-- start DATA LISTING --

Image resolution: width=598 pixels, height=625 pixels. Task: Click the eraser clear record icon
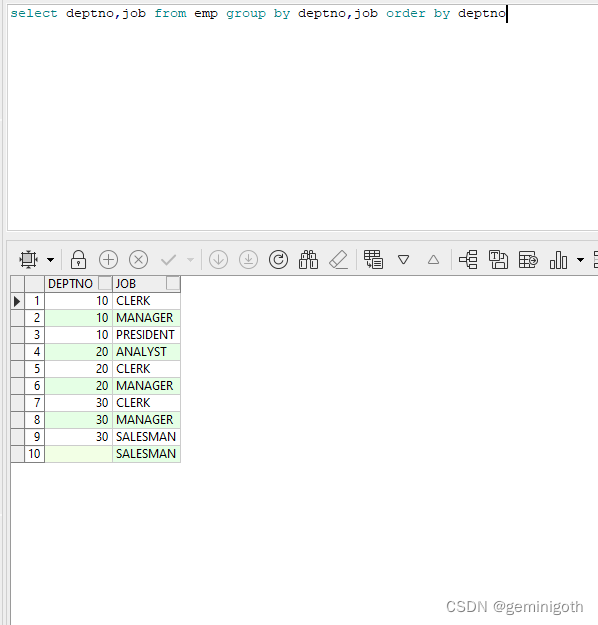(338, 260)
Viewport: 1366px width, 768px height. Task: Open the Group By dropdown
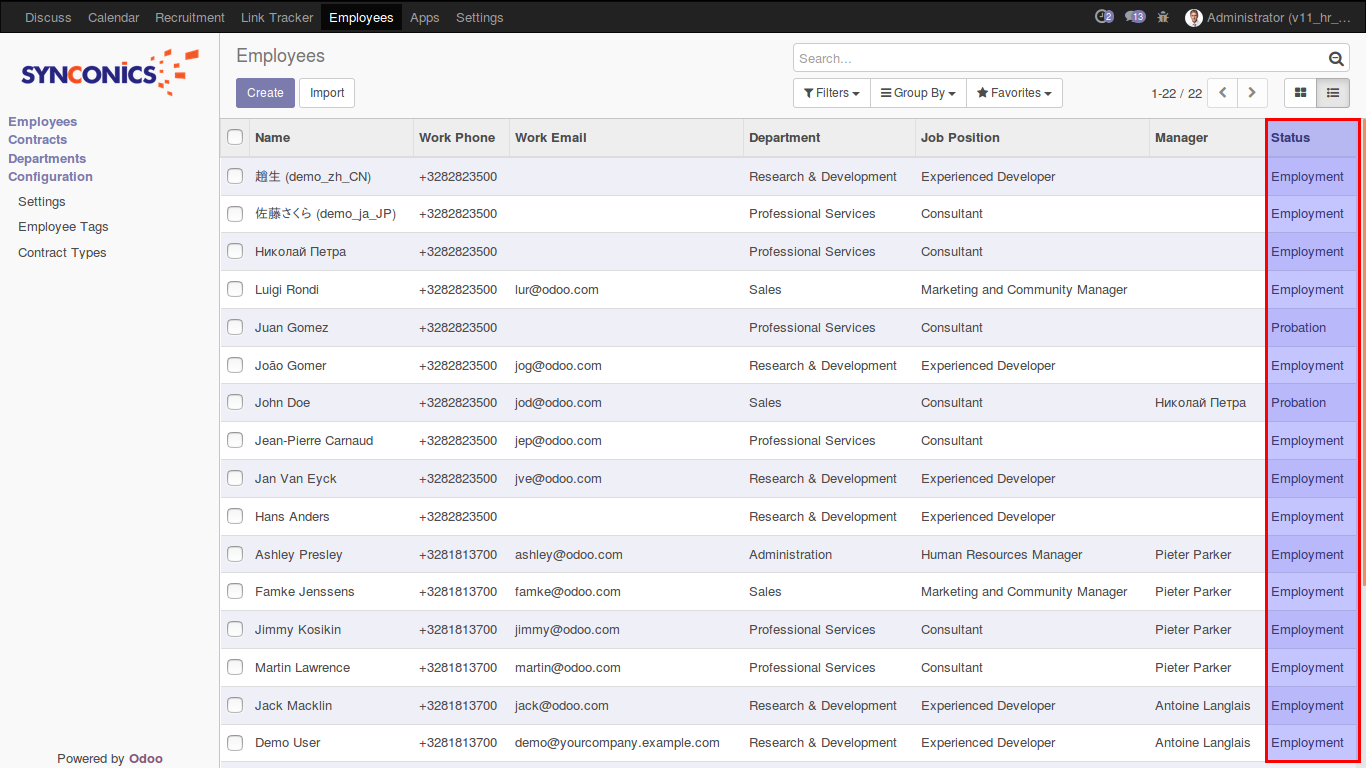tap(917, 93)
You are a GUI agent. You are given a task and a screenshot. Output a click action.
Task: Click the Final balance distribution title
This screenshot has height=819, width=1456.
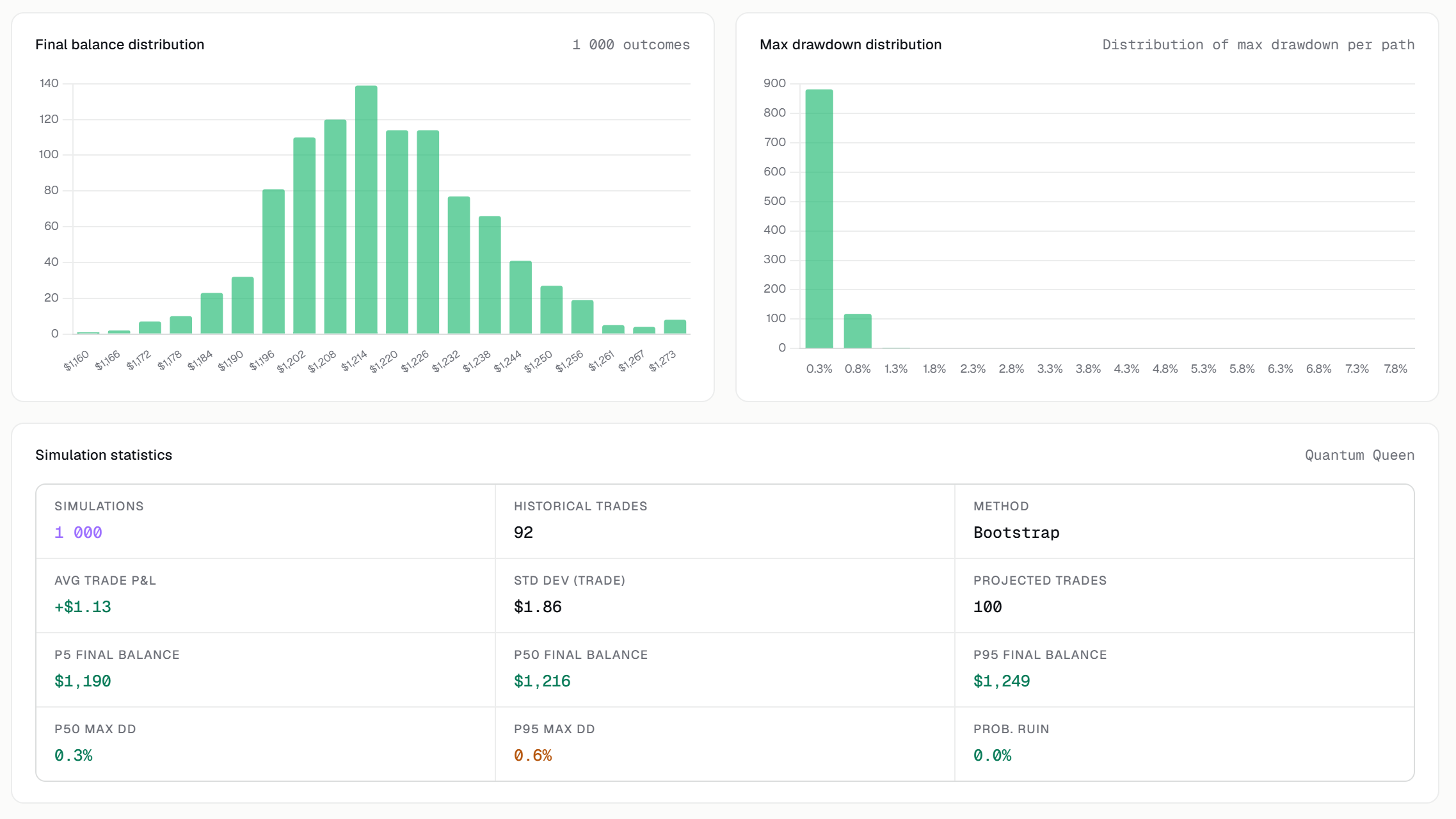tap(120, 44)
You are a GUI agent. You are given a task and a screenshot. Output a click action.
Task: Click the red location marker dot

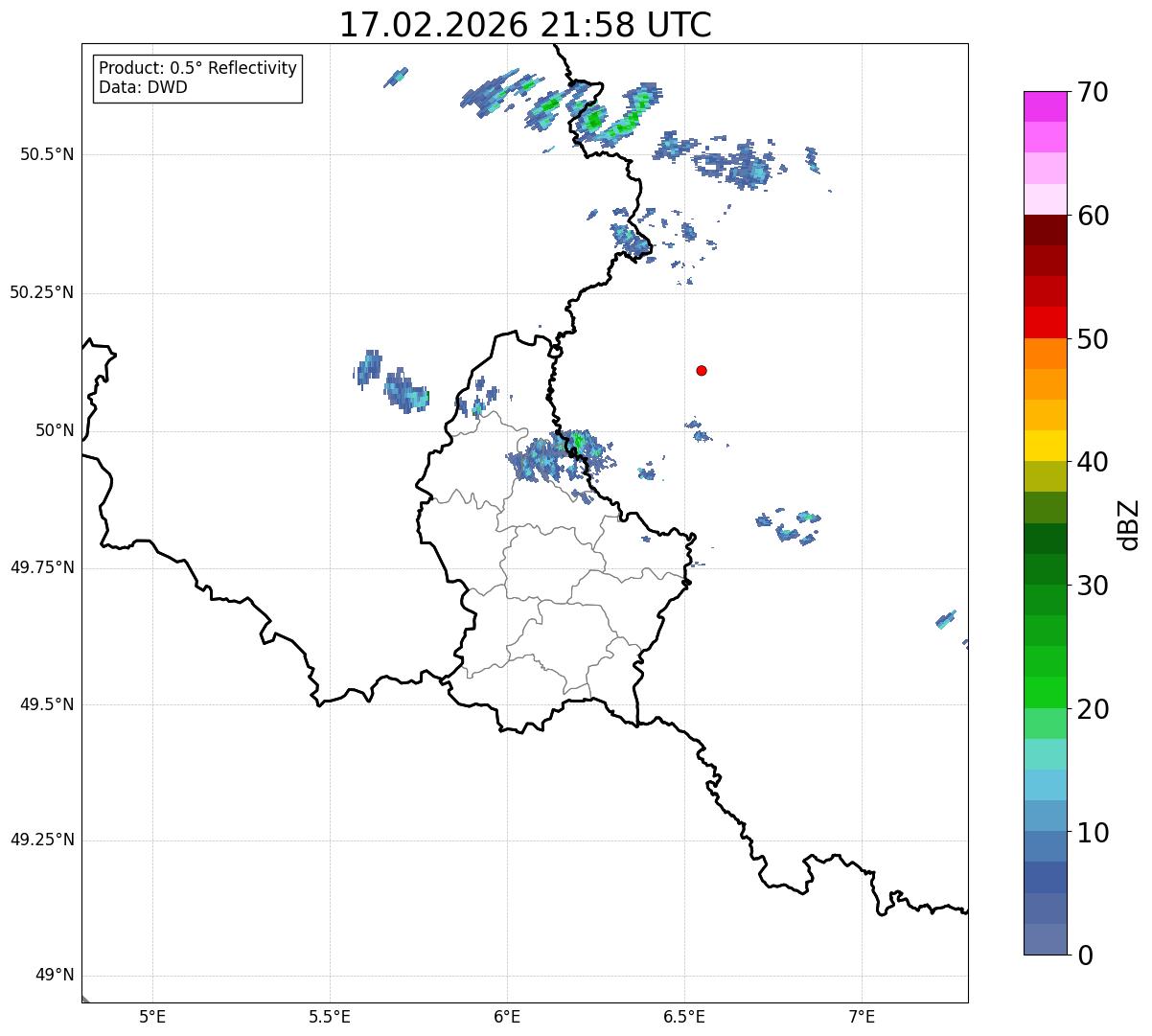[x=702, y=370]
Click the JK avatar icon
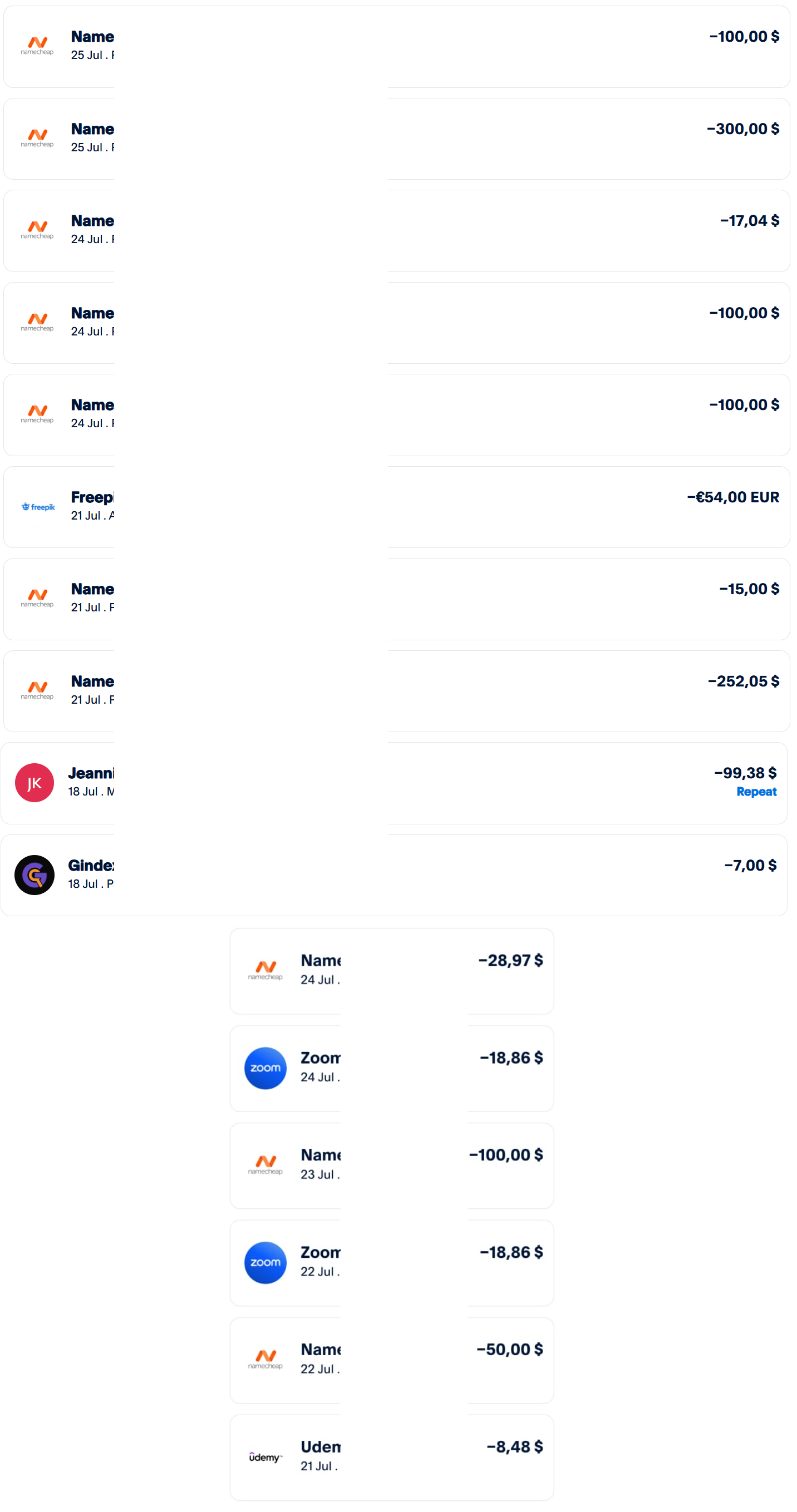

-- end DATA LISTING --

EXERCISE TASK
Turn the data above into a numbered list with one line per item, skipping blank lines and leaving out the pictures.

RESPONSE TO THE EXERCISE
1. Image resolution: width=598 pixels, height=625 pixels. Task: Click the eraser clear record icon
2. (338, 260)
3. Viewport: 1366px width, 768px height. Task: Open the Group By dropdown
4. tap(917, 93)
5. You are a GUI agent. You are given a task and a screenshot. Output a click action.
6. Task: Click the Final balance distribution title
7. This screenshot has height=819, width=1456.
8. tap(120, 44)
9. You are a GUI agent. You are given a task and a screenshot. Output a click action.
10. Task: Click the red location marker dot
11. [x=702, y=370]
12. Click the JK avatar icon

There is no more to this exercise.